A diretora-presidente do HCPA, professora Nadine Clausell, destacou a importância de um órgão, como é caso do coração, ser levado o mais rápido possível até a instituição. “O tempo é muito pequeno e o transporte aéreo é vital para que tudo funcione bem”, assinalou, referindo-se ao trabalho da FAB. Agradeceu igualmente o apoio da EPTC e da Brigada Militar. Sobre a 1ª Caminhada de Transplantes e Doação de Órgãos do HCPA, que contou com a participação até de pacientes e teve entrega de alimentos não perecíveis, ela explicou que um dos objetivos do evento foi a conscientização das pessoas. “Precisamos que toda a comunidade abrace a causa”, frisou. Reconhecendo que é preciso respeitar a decisão da família em concordar ou não com a doação de órgãos, a professora Nadine Clausell considerou que “faz bem a doação para tantas pessoas”. 

O HCPA é uma dos hospitais públicos que mais transplanta órgãos e tecidos no sul do país, realizando cerca de 400 procedimentos adultos e pediátricos por ano. O coordenador da Comissão Intra-Hospitalar de Doação de Órgãos e Tecidos para Transplantes do HCPA, Paulo Roberto Antonaccio Carvalho, salientou que a caminhada buscou “sensibilizar a comunidade como um todo”. Para o médico e professor, o transplante “salva muitos vidas”, mas não acontece se inexistir um doador. Ele defendeu que as famílias, responsáveis pela autorização mesmo que em vida a pessoa tenha manifestado o desejo da doação, conversem em casa sobre o assunto.

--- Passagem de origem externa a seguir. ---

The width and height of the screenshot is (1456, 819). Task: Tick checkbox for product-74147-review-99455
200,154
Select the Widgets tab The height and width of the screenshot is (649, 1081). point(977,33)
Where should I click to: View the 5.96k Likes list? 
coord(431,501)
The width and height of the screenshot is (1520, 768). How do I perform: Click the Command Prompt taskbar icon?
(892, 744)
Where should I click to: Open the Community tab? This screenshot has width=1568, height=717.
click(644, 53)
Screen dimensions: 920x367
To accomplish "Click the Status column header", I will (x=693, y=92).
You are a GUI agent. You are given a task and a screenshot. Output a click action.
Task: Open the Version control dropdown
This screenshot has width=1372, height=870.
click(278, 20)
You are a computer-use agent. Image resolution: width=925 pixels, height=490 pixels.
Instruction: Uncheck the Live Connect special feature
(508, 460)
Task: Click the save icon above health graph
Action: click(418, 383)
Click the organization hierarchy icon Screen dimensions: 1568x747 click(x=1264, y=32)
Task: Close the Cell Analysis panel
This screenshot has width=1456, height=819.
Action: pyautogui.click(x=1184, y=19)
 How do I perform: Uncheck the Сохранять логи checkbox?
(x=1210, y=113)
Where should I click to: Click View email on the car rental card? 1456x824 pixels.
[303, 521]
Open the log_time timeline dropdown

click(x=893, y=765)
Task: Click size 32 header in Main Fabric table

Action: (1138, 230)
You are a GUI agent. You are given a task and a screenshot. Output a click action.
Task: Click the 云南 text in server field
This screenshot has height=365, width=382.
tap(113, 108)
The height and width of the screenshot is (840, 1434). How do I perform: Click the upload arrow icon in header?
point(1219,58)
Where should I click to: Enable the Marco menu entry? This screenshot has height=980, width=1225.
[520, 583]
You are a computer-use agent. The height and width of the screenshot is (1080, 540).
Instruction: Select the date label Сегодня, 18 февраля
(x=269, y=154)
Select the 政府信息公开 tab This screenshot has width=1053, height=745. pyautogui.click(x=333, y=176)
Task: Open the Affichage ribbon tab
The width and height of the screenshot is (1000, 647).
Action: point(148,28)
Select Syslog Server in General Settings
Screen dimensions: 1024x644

“Qual a família que não vai querer fazer o último desejo do falecido e salvar muitas vidas?”, questionou. “A recusa de doações fica em torno de 40% a 45%. A gente quer mudar isso. O motivo é o desconhecimento. Vai tudo apodrecer...então por que não doar?”, disse, salientando que o sistema de transplante “é muito sério” no país. “Estão na fila em torno de 1,3 mil a 1,4 mil no Rio Grande do Sul”, estimou. Para 2020, revelou, uma das metas é aumentar o número de cirurgias na área e realizar até mesmo o transplante de intestino. “Ele é mais complexo”, avaliou. Recentemente, concluiu, foi lançado o memorial virtual que homenageia os doadores de órgãos e tecidos do HCPA.